§ **Podany fragment**

Blisko pół tysiąca osób uczciło we wtorek pamięć polskich żołnierzy z 6 Pułku Strzelców Podhalańskich, którzy 10 września 1939 r. polegli w Bykowcach koło Sanoka. Podhalańczycy pod dowództwem ppor. rez. Mariana Zaremby 80 lat temu usiłowali zatrzymać Niemców z 1 Dywizji Piechoty Górskiej Wehrmachtu.
"W trakcie walk w Bykowcach zginęło pięciu żołnierzy. Kolejna ofiarą był podporucznik Zaremba. Tego samego dnia, po wcześniejszym pobiciu, zastrzelił go niemiecki oficer" – przypomniał rzecznik Regionalnej Dyrekcji Lasów Państwowych w Krośnie Edward Marszałek.

§ **Polecenie 1**
Pod czyim dowództwem podhalańczycy próbowali zatrzymać Niemców w Bykowcach według podanego fragmentu?

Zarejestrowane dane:
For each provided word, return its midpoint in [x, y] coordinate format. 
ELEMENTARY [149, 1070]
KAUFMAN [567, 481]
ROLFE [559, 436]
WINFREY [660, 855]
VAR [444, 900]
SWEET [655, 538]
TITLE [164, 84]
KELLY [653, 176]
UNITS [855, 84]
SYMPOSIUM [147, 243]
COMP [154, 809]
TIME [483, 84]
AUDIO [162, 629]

§ **Polecenie 2**
Przeskaluj cały wykaz zamieszczony powyżej. Przepisz wszystkie jego wiersze łącznie z poleceniem, a każdą współrzędną w odpowiedziach pomnóż przez 1,9 i zaokrąglij do liczby całkowitej, połówki w górę.

§ **Odpowiedź końcowa 1**
Pod dowództwem ppor. rez. Mariana Zaremby.

§ **Odpowiedź końcowa 2**
For each provided word, return its midpoint in [x, y] coordinate format. 
ELEMENTARY [283, 2033]
KAUFMAN [1077, 914]
ROLFE [1062, 828]
WINFREY [1254, 1625]
VAR [844, 1710]
SWEET [1245, 1022]
TITLE [312, 160]
KELLY [1241, 334]
UNITS [1625, 160]
SYMPOSIUM [279, 462]
COMP [293, 1537]
TIME [918, 160]
AUDIO [308, 1195]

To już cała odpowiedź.